Durante o julgamento, os ministros se dividiram em três posições distintas, resultando em um acordo que igualou as opiniões divergentes, porém todos contrário ao efeito retroativo da decisão. A proposta de correção tendo como o piso o IPCA, prevaleceu. Três ministros votaram pela correção dos saldos, alcançando no mínimo o IPCA (Flávio Dino, Cármen Lúcia, Luiz Fux), quatro pela manutenção da remuneração atual (Cristiano Zanin, Alexandre de Moraes, Gilmar Mendes e Dias Toffoli) e quatro pela correção no mínimo igual à da caderneta de poupança (Luís Roberto Barroso, André Mendonça, Kássio Nunes Marques e Edson Fachin).

 

Os ministros que defendiam a manutenção do cálculo atual decidiram que, se a maioria optasse pela mudança das regras, a correção deveria ocorrer ao menos pelo IPCA. Gilmar Mendes destacou os riscos econômicos e financeiros, argumentando que a autocontenção é recomendada em questões econômicas.

 

A decisão ocorreu sob intensa pressão do governo, que alegava impactos bilionários para as contas públicas e políticas de habitação social se os saldos fossem corrigidos pelo índice da poupança ou se a União fosse obrigada a pagar valores retroativos desde 1999. O governo estimava um impacto de R$ 19,9 bilhões em seis anos caso a correção fosse igual à poupança e até R$ 295,9 bilhões se corrigidos pela inflação desde 1999.

 

Jorge Messias, ministro da AGU, comemorou o resultado, afirmando que a decisão beneficia trabalhadores, financiadores de moradias e o setor de construção civil.

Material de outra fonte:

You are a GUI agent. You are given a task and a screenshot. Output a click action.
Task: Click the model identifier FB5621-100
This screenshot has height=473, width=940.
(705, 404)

Ele ressaltou a importância de preservar a poupança dos trabalhadores e proporcionar oportunidades de habitação.

 

O caso discutia a legalidade do uso da TR para correção das contas do FGTS, iniciando em 2014 após uma ação do partido Solidariedade. A TR, com rendimento próximo a zero, não remunera adequadamente os correntistas, perdendo para a inflação. A AGU defendeu a correção mínima pelo IPCA para garantir o valor dos depósitos.